Dear Juan, dear Juan Diego….
Know, be sure, my dearest and youngest son,
that I am … Mary, mother of the one great God….
I want very much that they build here for me a temple,
in which I will show Him,
I will exalt Him on making Him manifest;
I will give Him to the people in all my personal love,
in my compassionate gaze,
in my help, in my salvation,
because I am truly your compassionate mother,
yours and of all the people who live together in this land,
and of all the other people of different ancestries,
those who love me, those who cry to me,
those who seek me, those who trust in me,
because there I will listen to their weeping, their sadness,
to remedy, to cleanse and nurse
all their different troubles, their miseries, their suffering.

Those were the words of Mary, Our Lady of Guadalupe, as she began the first of her visits with Saint Juan Diego.

She spoke to him in his own Nahuatl language.

The earliest narrative of her meetings with him is in Nahuatl, and begins with the words Nican mopohua, “Here is told.”
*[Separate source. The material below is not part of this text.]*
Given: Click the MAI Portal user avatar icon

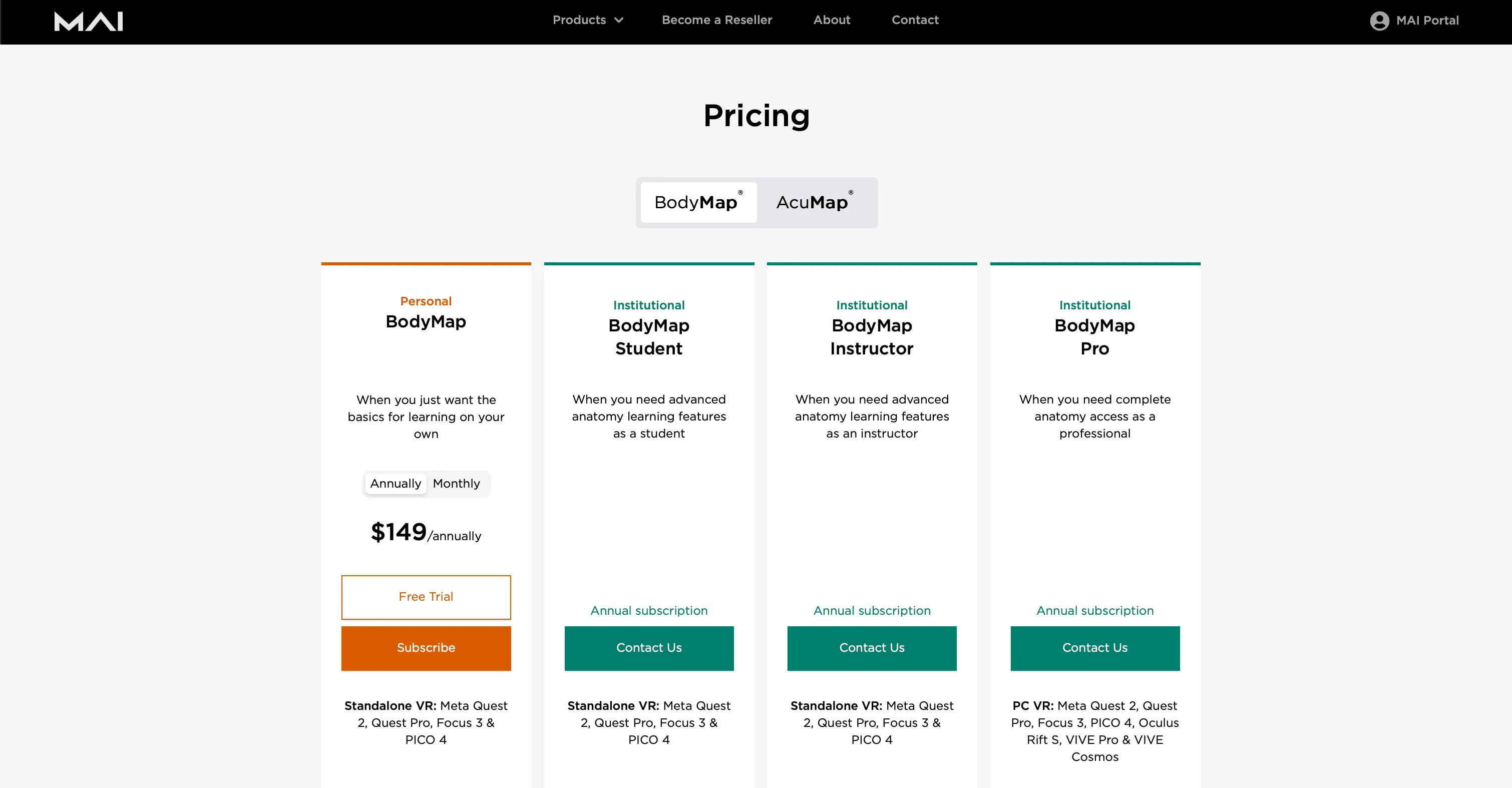Looking at the screenshot, I should [x=1379, y=21].
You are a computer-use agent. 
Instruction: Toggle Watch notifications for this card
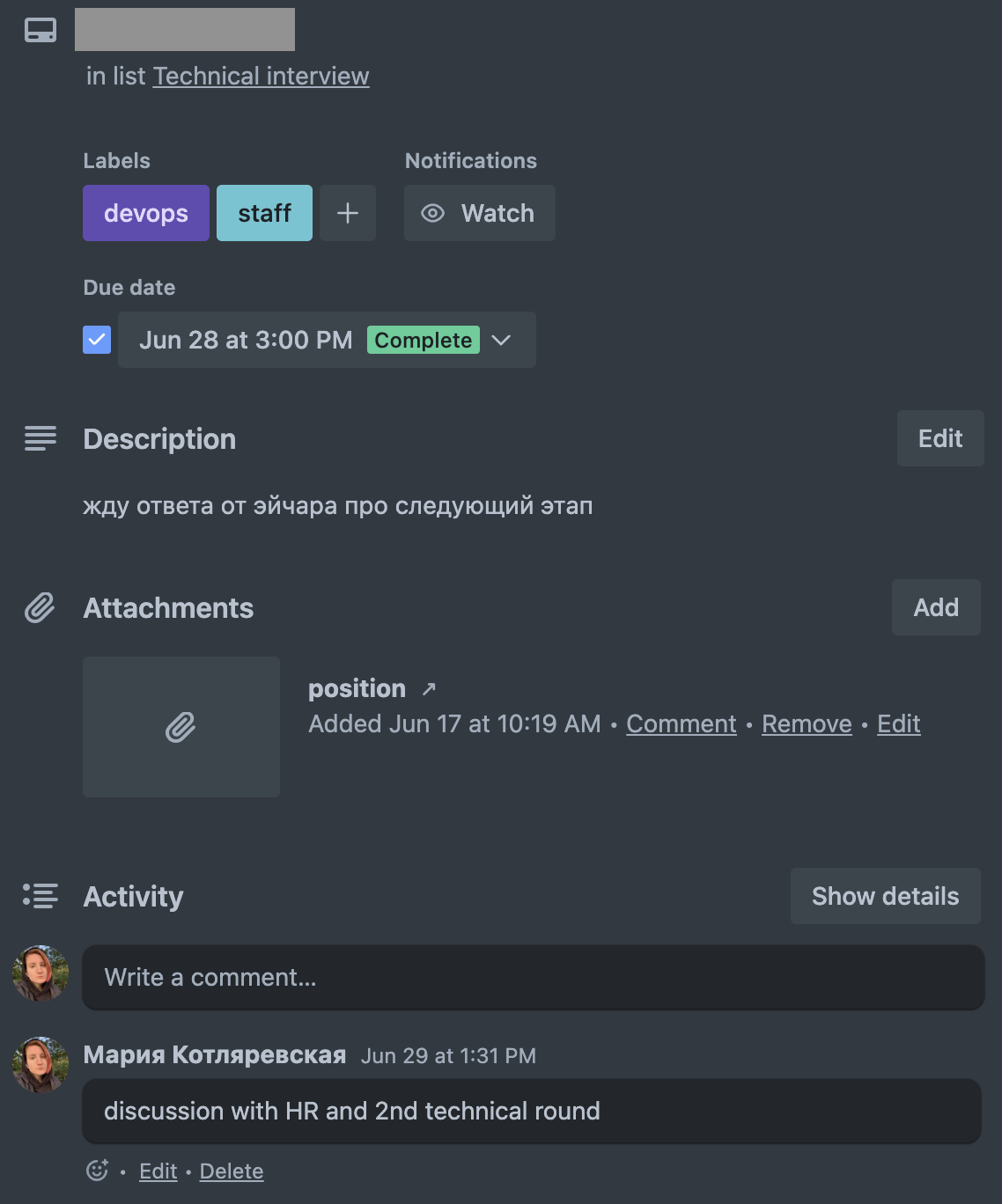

The Nican mopohua narrative is part of a longer report on the Guadalupe apparition, Huei Tlamahuiçoltica, “The Great Event.”

 

For her feast on this day, December 12, we can choose from several Gospel readings.

Let’s consider here Luke 1:39-47, where Mary visited Elizabeth in the hills of Judea, just as she would visit Juan Diego on a hill in Mexico.

The Holy Spirit filled Elizabeth when she heard Mary’s voice, and Elizabeth confessed the presence of God.

Why is this granted me, that the mother of my LORD should come to me?

Elizabeth heard Mary’s voice.

The Holy Spirit filled Elizabeth.

Elizabeth shouted out her faith in God.

There is a second place in the New Testament where Mary’s voice is instrumental in the Holy Spirit’s filling others and bringing them to faith.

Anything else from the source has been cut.